9.16.2006


another pic of him...i should have some of him and i together soon...from easter's wedding next weekend Posted by Picasa

my tim...cutting his cake for his surprised party two months late Posted by Picasa
I know I talk a lot about Tim in my posts. But he is a very important part of my life. He has impacted me so much and he still does. I have done a lot of changing and developing since we started dating. I have noticed it in myself. Tim has noticed it and I am sure that others have. I have changed quite a bit since college. i was noticing that the other day. I am somewhat completely opposite than I was in school. In school I had nothing to do with getting married, cooking, taking care of someone, having a family, you know all that girly stuff. Lisa was more into that. But since Tim has come into my life as a boyfriend. I have been wanting that kind of stuff. I got this desire that will not go away. the desire to care for tim and take care of his needs. Another thing that has changed is that fact that I am happier and more giggly than usual. Also, i am spending less time concern about me and my needs. I am focused on tim's needs and concerned about him. Life does not revolve around me. I cant be in a relationship and focus on myself. thats not what a relationship is about. I have also been reading in a book that mom got for me that in order for someone to have a dating relationship or even get engaged, the people envolved need to be developed into the right person.

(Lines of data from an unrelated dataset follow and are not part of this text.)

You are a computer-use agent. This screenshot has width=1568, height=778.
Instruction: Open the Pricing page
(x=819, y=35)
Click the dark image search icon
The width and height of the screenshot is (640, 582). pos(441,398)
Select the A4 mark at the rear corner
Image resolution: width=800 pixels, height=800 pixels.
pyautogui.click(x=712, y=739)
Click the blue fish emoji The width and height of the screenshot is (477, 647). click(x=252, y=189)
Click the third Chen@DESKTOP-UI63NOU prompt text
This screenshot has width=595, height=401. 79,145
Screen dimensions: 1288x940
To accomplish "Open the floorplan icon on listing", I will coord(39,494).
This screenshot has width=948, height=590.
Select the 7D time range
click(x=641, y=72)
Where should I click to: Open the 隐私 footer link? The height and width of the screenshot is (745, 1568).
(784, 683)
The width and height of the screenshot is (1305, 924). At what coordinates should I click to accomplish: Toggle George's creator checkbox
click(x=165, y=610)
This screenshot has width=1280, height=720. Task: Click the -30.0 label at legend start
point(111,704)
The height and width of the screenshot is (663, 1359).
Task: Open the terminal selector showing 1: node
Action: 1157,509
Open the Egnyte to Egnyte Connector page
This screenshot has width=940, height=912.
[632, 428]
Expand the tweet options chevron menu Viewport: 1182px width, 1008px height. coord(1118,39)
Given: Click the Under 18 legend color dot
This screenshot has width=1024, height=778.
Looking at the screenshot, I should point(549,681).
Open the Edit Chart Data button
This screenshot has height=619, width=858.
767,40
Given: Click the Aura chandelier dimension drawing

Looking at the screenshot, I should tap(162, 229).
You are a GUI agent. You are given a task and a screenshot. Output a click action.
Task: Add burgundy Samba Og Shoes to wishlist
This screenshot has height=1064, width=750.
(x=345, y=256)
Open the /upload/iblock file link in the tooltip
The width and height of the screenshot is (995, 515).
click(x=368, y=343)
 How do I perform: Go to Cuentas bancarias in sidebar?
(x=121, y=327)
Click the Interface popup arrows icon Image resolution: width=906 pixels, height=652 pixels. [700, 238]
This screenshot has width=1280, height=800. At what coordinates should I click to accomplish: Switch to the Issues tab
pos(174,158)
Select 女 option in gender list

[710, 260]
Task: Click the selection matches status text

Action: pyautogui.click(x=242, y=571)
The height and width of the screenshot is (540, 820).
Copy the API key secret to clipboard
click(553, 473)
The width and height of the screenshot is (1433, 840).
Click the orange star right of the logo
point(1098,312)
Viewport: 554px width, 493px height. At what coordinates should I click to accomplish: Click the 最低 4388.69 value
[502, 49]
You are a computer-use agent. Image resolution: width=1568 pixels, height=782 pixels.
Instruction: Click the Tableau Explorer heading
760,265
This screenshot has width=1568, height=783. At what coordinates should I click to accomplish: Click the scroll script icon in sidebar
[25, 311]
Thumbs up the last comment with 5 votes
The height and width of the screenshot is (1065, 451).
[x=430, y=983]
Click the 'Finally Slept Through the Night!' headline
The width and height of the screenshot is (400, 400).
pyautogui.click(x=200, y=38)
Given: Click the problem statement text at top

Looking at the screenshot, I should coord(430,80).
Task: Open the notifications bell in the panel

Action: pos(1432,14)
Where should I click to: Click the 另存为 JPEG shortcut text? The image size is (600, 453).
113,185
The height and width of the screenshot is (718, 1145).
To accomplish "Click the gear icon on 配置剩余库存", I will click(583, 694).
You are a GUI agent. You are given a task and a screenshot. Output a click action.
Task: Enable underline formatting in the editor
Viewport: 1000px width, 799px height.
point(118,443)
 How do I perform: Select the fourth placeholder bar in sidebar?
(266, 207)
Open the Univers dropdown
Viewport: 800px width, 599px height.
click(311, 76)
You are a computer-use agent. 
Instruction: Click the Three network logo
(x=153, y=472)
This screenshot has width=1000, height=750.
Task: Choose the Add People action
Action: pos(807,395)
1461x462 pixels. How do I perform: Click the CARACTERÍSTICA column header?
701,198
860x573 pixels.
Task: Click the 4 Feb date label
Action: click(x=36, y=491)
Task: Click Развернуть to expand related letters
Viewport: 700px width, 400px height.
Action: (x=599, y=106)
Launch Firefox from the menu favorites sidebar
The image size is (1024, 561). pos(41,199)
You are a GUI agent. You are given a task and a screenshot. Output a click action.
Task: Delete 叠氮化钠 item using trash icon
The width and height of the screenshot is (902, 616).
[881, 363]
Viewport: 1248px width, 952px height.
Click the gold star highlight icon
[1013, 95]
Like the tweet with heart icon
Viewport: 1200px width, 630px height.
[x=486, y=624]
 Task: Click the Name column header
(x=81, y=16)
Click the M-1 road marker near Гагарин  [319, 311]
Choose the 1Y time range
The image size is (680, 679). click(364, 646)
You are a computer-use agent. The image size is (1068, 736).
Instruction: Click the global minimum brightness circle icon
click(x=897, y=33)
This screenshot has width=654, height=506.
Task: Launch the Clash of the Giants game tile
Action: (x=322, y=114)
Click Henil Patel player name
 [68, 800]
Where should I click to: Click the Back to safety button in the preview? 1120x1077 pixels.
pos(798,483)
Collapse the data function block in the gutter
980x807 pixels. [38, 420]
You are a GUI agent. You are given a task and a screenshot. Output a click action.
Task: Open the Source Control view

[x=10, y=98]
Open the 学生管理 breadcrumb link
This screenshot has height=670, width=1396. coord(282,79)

In order to things to progess, i need to be exactly that person that tim needs. I need to have all that stuff developed. I can definately seeing myself developing more and more into that person. Life is going soo well for me. I have no compliants. I am counting my blessings daily. :)

9.12.2006

Oh my goodness...God has blessed me with the most amazing guy ever...I could never dream that I would be dating a guy like Tim. He means so much to me. He has shown me so many things along with teaching me so much stuff. He is still teaching things and I hope will continue to teach me things. I was able to spend a very romantic and fun weekend with Tim up in the mountains in Arkansas. I was able to interact with his "second family." I was able to learn so much about him. We both were acting like high school kids in love. Many times this past weekend, I realized that i was falling for him and that I am learning to love this quiet patient godly man. The feelings keep getting deeper and deeper for him. He drives me crazy but thats in a good way. We actually been talking and discussing the future more. Seems like a lot of people are praying for Tim to live at the church camp his second family live at. We had a wonderful date tonight. Talking...on the phone. It was still wonderful.

School is going good. Well sort of. Papers and reading are definately keeping me busy busy busy. I cant wait to be done. I think I am already counting the days down. I can't wait to start a career and support Tim and take care of Tim. Excited about school being done. Tired of going to class and tired of having crazy deadlines.